The driver was navigating through torrential conditions in an unlit section of the motorway when a car stopped in a live lane of the carriageway.
At that point, there was no hard shoulder, no lane closure and no change of speed limits.
The government-owned Highways England will also reduce the maximum gap between lay-bys in future schemes from 1.5 miles to one mile "where practicable", to provide "greater reassurance to road users".
The decisions were made following a safety review by Highways England.
Smart motorways boost capacity by using the hard shoulder for traffic, meaning vehicles that suffer a breakdown or accident may have to stop in a live running lane if they cannot make it to a refuge area.
Sections of motorways such as the M25, M1, M4 and M6 have already been converted and another 480 smart motorway lane miles are planned.
Motoring groups have lobbied the Department for Transport for several years over fears that the perceived lack of lay-bys is putting drivers at risk of being hit from behind if they need to stop suddenly.
Drivers described smart motorways as "death zones" and the refuge areas as "desperate unreachable havens" in a 2016 AA questionnaire.
On Friday a family recalled the horror of being hit by a lorry at up to 60mph after breaking down on a section of the M6 which had no hard shoulder in preparation for becoming a smart motorway.
Duncan Montgomery, who was in the car with his wife and their three daughters, told Channel 4 News: "Glass was smashed everywhere, the whole side of the van was halfway across the carriage.
"I got Rose (his daughter) and dragged her into the front driver's seat where she was throwing up blood."
The family escaped with minor injuries from the crash, which happened over the festive period in Cheshire.
AA president Edmund King described the increase in the number of lay-bys as "victory for common sense".
He said: "Improving capacity and easing congestion on our motorways is key for the economy, but not at the expense of safety.
"The gap between emergency refuge areas has been a major concern."

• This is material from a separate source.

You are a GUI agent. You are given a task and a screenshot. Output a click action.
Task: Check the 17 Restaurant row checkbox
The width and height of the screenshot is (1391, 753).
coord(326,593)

In a letter to the Commons' transport select committee, Highways England chief executive Jim O'Sullivan wrote: "Evidence demonstrates that ALR (all lane running or smart motorways) delivers comparable levels of safety to traditional motorways - including a significant improvement on the M25."
Red X signs are displayed on overhead gantries when a smart motorway lane is closed following an accident or breakdown.
But in the past 12 months more than 25,000 warning letters have been sent to drivers caught ignoring the signs.
Police are expected to begin fining offenders in the coming months.